Mujati made his Sale debut in October 2015 in a defeat to Saracens. He scored his first points for the club in a European Challenge Cup match against French side Pau.

===Ospreys===

In January 2017, Brian Mujati joined the Welsh Pro12 club Ospreys until the end of the season. On 25 February 2017, he made his debut for Ospreys against Glasgow Warriors in a 26–15 win.
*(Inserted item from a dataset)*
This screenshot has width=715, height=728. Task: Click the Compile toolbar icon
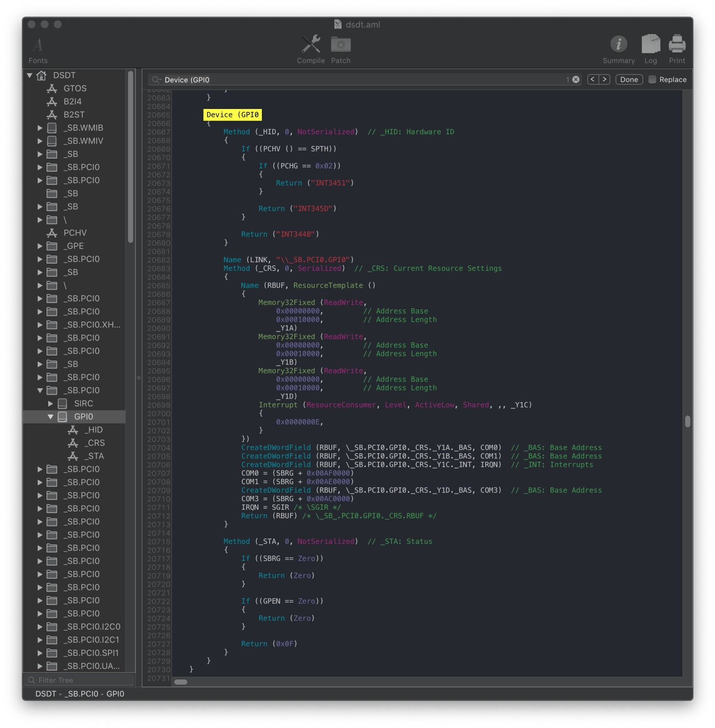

On 7 May 2017, Brian signed a contract extension, which was to see him stay at the Ospreys for a second season (2017–2018); however shortly into his second season at the Ospreys Mujati was forced to retire following a shoulder injury
.

==International career==

===South Africa===
Despite being Zimbabwean-born Mujati made 12 appearances for the Springboks during the 2008 season prior to leaving for Northampton in 2009.

==Personal life==
Away from the rugby pitch Brian has proved himself to be a vlogger, with a video channel on YouTube called 'The Life Of Brian'. He is married to Chenesai Mujati and together they have 3 children (2 daughters called Alexandra and Alannah as well as a son called Aaron) . Brian is also a keen brewer and has been making beer for several years.